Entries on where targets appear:
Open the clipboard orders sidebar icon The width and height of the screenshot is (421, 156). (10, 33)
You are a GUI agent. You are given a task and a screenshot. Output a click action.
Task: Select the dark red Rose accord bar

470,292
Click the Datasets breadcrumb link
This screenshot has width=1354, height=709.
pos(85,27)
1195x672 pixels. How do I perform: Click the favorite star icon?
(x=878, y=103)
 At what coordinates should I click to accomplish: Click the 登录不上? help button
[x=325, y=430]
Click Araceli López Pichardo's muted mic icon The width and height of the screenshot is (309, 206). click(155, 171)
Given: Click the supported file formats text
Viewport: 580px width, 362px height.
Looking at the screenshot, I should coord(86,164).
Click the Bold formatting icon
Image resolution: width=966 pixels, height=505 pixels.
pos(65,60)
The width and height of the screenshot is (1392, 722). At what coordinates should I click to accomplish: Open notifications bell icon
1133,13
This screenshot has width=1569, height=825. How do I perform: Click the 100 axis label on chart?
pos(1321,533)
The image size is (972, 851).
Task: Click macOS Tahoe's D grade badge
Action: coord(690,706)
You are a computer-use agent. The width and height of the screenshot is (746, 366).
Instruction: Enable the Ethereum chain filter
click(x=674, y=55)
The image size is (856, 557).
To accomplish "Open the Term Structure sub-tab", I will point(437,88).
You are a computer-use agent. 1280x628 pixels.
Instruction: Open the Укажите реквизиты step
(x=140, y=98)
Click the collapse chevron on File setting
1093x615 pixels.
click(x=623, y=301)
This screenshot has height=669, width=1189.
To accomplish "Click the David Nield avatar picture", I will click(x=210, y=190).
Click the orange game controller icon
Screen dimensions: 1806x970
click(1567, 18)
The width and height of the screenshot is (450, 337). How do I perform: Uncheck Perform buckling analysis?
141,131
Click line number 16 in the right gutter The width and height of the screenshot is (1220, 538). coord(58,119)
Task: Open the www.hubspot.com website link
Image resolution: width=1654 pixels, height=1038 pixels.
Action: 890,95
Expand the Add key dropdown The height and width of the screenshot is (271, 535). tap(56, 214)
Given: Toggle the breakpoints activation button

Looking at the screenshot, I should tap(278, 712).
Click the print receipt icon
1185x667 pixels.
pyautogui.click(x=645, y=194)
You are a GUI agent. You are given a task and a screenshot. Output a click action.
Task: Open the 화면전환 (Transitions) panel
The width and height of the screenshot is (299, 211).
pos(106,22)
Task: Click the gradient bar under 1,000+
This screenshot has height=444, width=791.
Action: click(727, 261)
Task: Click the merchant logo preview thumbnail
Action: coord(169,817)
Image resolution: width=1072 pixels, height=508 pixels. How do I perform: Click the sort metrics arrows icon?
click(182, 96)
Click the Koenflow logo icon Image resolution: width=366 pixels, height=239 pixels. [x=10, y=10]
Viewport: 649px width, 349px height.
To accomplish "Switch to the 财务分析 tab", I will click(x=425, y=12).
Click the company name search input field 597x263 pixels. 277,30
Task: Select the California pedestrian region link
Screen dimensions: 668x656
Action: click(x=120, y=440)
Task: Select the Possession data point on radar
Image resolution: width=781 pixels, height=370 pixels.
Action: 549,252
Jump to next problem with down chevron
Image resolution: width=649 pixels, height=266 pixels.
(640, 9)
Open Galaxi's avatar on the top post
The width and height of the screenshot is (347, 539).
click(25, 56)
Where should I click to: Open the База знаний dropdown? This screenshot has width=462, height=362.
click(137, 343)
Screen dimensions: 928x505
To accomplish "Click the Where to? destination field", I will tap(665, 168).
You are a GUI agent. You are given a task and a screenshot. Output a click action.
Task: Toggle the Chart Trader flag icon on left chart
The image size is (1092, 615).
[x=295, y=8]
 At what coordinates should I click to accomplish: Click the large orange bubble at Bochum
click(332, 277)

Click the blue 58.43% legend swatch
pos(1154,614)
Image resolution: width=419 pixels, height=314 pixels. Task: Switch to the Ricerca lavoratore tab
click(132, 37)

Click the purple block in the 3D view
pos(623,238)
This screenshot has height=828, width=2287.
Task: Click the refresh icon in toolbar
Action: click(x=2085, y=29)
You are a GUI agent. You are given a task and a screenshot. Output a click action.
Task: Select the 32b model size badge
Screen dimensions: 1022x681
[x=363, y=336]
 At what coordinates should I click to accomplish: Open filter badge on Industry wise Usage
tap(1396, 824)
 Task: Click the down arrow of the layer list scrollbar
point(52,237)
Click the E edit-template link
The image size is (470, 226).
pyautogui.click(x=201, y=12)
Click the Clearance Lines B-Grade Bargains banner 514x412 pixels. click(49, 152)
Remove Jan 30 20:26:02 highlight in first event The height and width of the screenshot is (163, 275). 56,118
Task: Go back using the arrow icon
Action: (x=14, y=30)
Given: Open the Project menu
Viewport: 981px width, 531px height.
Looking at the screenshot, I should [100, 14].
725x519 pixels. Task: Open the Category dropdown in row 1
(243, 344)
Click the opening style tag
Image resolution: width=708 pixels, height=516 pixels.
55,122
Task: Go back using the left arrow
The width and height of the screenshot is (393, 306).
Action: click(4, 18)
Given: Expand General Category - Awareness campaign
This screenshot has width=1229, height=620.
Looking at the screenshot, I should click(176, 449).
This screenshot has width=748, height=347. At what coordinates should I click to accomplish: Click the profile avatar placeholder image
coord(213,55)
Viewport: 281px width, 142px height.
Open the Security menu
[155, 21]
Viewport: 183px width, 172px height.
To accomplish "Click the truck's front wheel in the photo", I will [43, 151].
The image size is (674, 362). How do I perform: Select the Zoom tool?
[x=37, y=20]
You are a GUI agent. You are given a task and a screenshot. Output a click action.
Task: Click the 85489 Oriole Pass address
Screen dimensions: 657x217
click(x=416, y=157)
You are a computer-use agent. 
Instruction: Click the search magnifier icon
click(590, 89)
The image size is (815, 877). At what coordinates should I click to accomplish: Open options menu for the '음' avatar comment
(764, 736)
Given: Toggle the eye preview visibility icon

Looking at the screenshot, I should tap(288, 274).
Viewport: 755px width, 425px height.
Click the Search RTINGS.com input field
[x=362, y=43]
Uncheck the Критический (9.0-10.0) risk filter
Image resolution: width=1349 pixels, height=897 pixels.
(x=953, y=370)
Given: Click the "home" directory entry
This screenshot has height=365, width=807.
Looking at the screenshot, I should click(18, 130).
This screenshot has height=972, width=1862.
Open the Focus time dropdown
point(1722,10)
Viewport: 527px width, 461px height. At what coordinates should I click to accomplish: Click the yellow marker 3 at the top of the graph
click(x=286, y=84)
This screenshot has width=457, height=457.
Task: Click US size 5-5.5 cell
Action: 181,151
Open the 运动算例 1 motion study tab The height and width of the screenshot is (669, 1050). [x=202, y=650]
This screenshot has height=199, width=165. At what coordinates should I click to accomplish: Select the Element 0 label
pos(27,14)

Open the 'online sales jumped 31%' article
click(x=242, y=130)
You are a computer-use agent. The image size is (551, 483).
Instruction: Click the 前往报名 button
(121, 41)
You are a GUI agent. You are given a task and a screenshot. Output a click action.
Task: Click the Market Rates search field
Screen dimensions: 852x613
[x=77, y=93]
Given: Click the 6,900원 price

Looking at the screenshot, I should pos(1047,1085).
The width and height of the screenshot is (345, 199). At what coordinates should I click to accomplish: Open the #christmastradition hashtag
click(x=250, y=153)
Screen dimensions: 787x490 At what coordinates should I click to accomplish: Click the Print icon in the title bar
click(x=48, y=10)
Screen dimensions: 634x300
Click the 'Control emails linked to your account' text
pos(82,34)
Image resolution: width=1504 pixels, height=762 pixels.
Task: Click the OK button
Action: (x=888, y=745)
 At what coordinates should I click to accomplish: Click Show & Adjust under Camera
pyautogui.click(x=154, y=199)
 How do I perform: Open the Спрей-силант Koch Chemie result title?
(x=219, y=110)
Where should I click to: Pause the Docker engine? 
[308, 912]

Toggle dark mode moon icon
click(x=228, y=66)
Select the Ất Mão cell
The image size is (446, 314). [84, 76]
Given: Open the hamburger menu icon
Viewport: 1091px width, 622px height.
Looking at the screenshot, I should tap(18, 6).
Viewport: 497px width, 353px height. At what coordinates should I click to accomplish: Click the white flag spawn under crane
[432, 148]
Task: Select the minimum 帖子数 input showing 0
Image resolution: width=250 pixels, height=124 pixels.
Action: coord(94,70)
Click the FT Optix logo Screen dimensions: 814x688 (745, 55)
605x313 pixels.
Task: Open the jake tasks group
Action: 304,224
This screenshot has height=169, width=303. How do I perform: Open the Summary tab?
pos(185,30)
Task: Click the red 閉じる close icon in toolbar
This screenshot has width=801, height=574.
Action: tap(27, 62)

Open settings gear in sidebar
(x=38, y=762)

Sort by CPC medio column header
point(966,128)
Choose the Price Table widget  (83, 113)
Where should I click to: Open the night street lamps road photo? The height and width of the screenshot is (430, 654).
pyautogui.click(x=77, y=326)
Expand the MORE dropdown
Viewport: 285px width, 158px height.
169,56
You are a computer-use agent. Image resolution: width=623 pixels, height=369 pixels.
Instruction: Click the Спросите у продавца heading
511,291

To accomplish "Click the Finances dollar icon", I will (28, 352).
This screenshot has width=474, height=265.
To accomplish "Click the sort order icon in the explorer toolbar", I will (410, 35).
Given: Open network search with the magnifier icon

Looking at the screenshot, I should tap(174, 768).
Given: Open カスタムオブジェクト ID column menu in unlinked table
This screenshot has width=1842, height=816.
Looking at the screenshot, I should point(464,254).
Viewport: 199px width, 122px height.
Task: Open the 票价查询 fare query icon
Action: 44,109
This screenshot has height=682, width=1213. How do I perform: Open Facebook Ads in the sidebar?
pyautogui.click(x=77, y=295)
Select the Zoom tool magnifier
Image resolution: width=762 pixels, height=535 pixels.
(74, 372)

■ SET PROBLEM: Copy the entries from the start through the line that contains "(x=878, y=103)", including that line, reproducing each one without any change.

■ SOLUTION:
Open the clipboard orders sidebar icon The width and height of the screenshot is (421, 156). (10, 33)
You are a GUI agent. You are given a task and a screenshot. Output a click action.
Task: Select the dark red Rose accord bar

470,292
Click the Datasets breadcrumb link
This screenshot has width=1354, height=709.
pos(85,27)
1195x672 pixels. How do I perform: Click the favorite star icon?
(x=878, y=103)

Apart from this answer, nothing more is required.